Lo que habita nuestra piel
Autoras: Dra. en Biología Rimma Zurabian
Profesora Titular de T. C. en Facultad de Medicina, Departamento de Microbiología y Parasitología
Covadonga López-Portillo
Pasante de Biología, Facultad de Ciencias, UNAM
La piel es un ecosistema temporal y dinámico
Cuando pensamos en ecosistemas, solemos imaginar grandes paisajes naturales como selvas, arrecifes de coral o el suelo de un bosque. Sin embargo, uno de los ecosistemas más dinámicos y complejos se encuentra justo sobre nosotros: en la piel. Además de ser la barrera física que nos delimita, la piel es responsable de la termorregulación, las percepciones sensoriales, prevenir la pérdida de agua, la síntesis de vitamina D, e incluso juega un papel importante en la comunicación social y emocional, y es la primera línea de defensa ante patógenos externos. Está de más decir, entonces, que el estado de la piel es clave para una salud óptima.
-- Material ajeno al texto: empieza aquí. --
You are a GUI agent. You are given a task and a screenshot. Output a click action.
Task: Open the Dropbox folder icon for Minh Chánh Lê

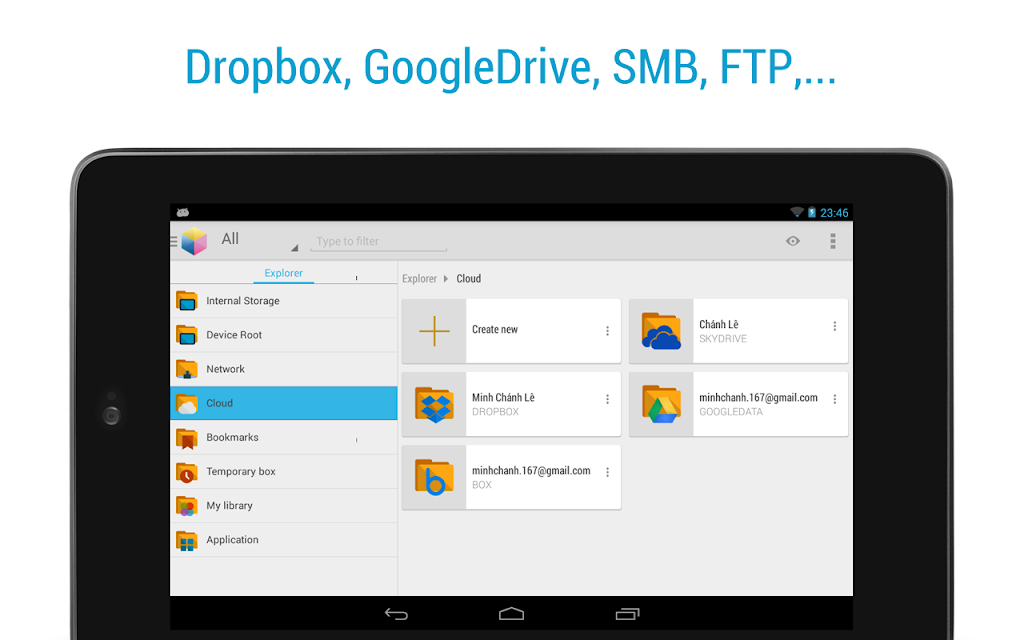point(434,404)
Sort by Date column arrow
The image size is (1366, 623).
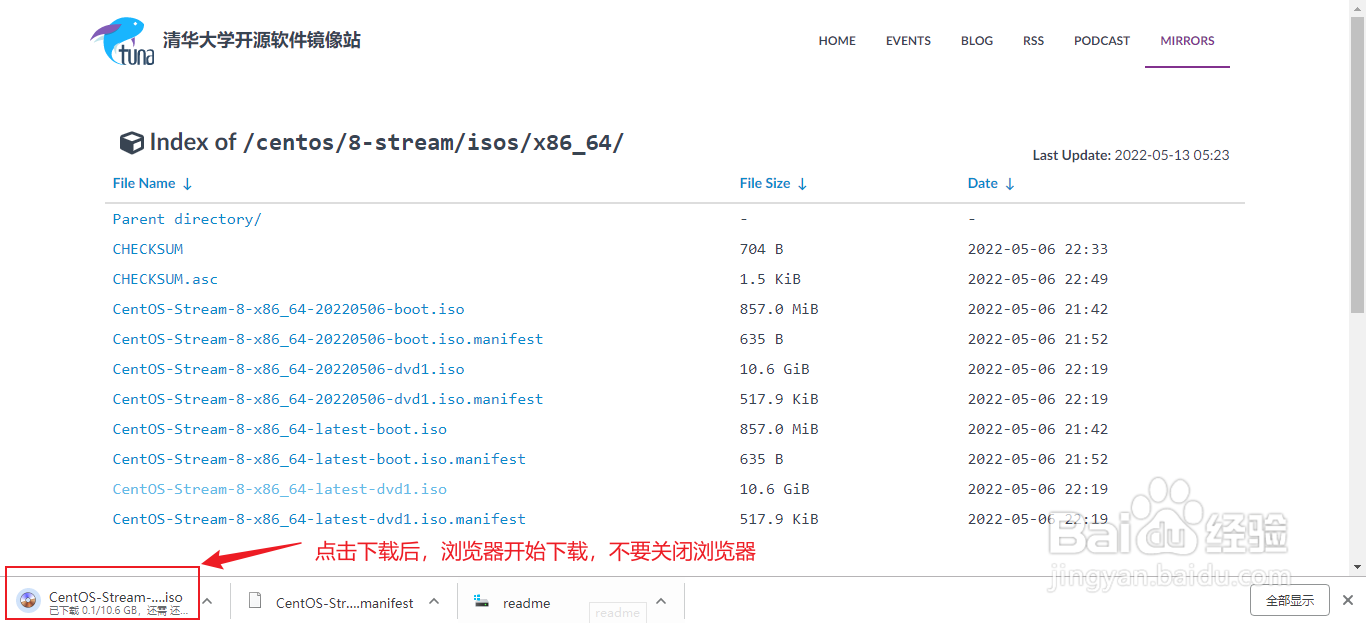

Entre los factores que determinan su buen funcionamiento, hay uno especialmente interesante: la microbiota cutánea, un sistema complejo formado por millones de microorganismos –bacterias, hongos, virus (fagos), parásitos y arqueas–que viven sobre nuestra piel y desempeñan funciones protectoras, inmunológicas y regulatorias. Interactúan constantemente entre ellos y con el cuerpo humano, manteniendo un equilibrio dinámico en el estado óptimo de salud. Estas interacciones biológicas pueden adoptar diversas formas: algunas especies compiten entre sí (antagonismo), otras aprovechan oportunidades cuando las condiciones cambian (oportunismo), algunas conviven sin causar daño ni beneficio (comensalismo) y otras colaboran activamente para beneficiarse mutuamente (cooperación).